To prove that a quadrilateral is a square, you must prove that it is both a rhombus (all sides are equal) and a rectangle (all angles are equal).

(1) INSUFFICIENT: Not all parallelograms are squares (however all squares are parallelograms).

(2) INSUFFICIENT: If a quadrilateral has diagonals that are perpendicular bisectors of one another, that quadrilateral is a rhombus. Not all rhombuses are squares (however all squares are rhombuses).
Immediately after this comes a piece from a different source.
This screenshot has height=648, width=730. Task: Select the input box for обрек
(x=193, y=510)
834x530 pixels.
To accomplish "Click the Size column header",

If we look at the two statements together, they are still insufficient. Statement (2) tells us that ABCD is a rhombus, so statement one adds no more information (all rhombuses are parallelograms). To prove that a rhombus is a square, you need to know that one of its angles is a right angle or that its diagonals are equal (i.e. that it is also a rectangle).

The correct answer is E

The GMAT uses the more controversial definition of a rhombus; in other words, all squares are technically rhombuses.

Statement 1

No because we could have a standard rectangle, rhombus or kite.

Statement 2

Too broad because we could have a rhombus- but not all rhombuses are squares; however, all squares are rhombuses.

Statement 1 and 2

The most that we can infer is that this shape is a rhombus- but we cannot exact any further details

E

Hey guys,

What we need for a square is

- The diagonals bisect each other at 90° and they are equal

Since question only gives that they bisect, it could also be a kite, right?

Hi Bunuel-a query,
If statement two read diagonals of EFGH are EQUAL,perpendicular bisectors of each other .Would that statement be sufficient by itself?

Yes, because in this case EFGH has to be a square.

Thanks Bunuel.Really appreciate it.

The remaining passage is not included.